For low power draw, the HPE Microservers are pretty good. My Gen10+ idles at about 35W (and that's without spinning down drives, and with a 10G NIC added, as well as the add-on card for iLO (HPE's version of IPMI)); I recall my parents' Gen8 running at about that power consumption as well--in both cases with Xeon CPUs. Or, if you really want to roll it yourself, the Avoton-based boards are pretty good in that regard; both SuperMicro and ASRock had them. Your power budget might be just a little low for TrueNAS, though.

As another alternative, consider:
 

Arwen

MVP
Joined
May 17, 2014
Messages
3,611
Yes, BTRFS scrubs would be similar power usage as ZFS scrubs. Though if I understand some of the issues with BTRFS, it's not doing RAID-5 or -6. So ZFS scrubbing might be reading in more disk blocks, and checking parity. While the UnRAID with BTRFS is not checking the parity, as that is handled by UnRAID's proprietary protection scheme. But, as they say in yank land, power usage would be "in the ball park".


If your work servers that are using ZFS run Solaris as the OS, just note that around 2011 Solaris ZFS & OpenZFS diverged. Similar, but no longer the same. When Oracle bought Sun Microsystems, they stopped open source development of Solaris. Pool compatibility for any feature since then, on either side, makes the pools incompatible.
 

treant

Dabbler
Joined
Jan 3, 2023
Messages
12
IPMI isn't a significant power draw.

For low power draw, the HPE Microservers are pretty good. My Gen10+ idles at about 35W (and that's without spinning down drives, and with a 10G NIC added, as well as the add-on card for iLO (HPE's version of IPMI)); I recall my parents' Gen8 running at about that power consumption as well--in both cases with Xeon CPUs. Or, if you really want to roll it yourself, the Avoton-based boards are pretty good in that regard; both SuperMicro and ASRock had them. Your power budget might be just a little low for TrueNAS, though.

As another alternative, consider:
Thank you, I'll take a look at the Avoton boards!

Yes, BTRFS scrubs would be similar power usage as ZFS scrubs. Though if I understand some of the issues with BTRFS, it's not doing RAID-5 or -6. So ZFS scrubbing might be reading in more disk blocks, and checking parity. While the UnRAID with BTRFS is not checking the parity, as that is handled by UnRAID's proprietary protection scheme. But, as they say in yank land, power usage would be "in the ball park".
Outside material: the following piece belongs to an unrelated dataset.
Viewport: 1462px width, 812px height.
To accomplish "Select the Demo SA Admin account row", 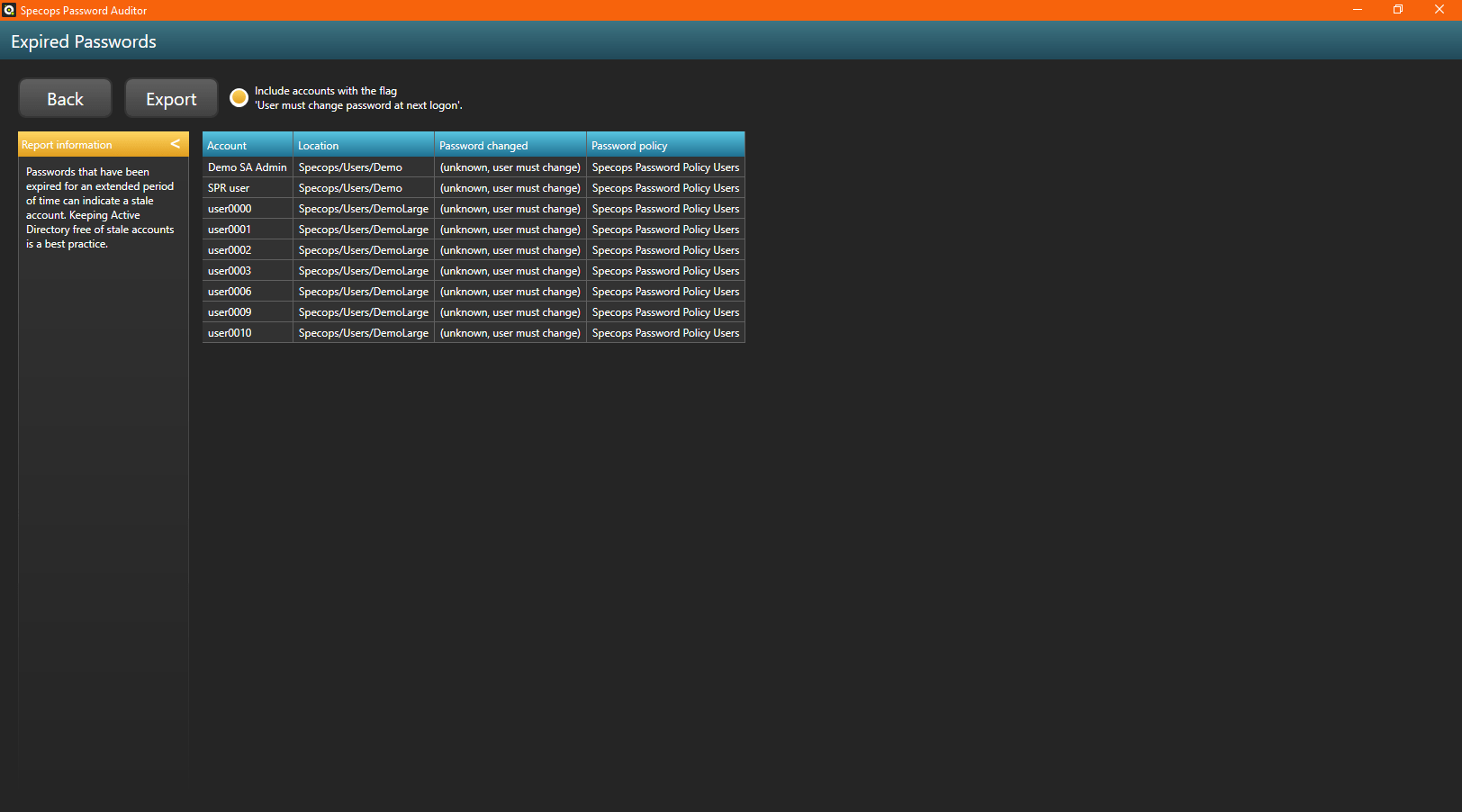I will click(x=247, y=167).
If your work servers that are using ZFS run Solaris as the OS, just note that around 2011 Solaris ZFS & OpenZFS diverged. Similar, but no longer the same. When Oracle bought Sun Microsystems, they stopped open source development of Solaris. Pool compatibility for any feature since then, on either side, makes the pools incompatible.
Yeah we use Debian so OpenZFS. But I don't work on those servers directly so have very little experience with them.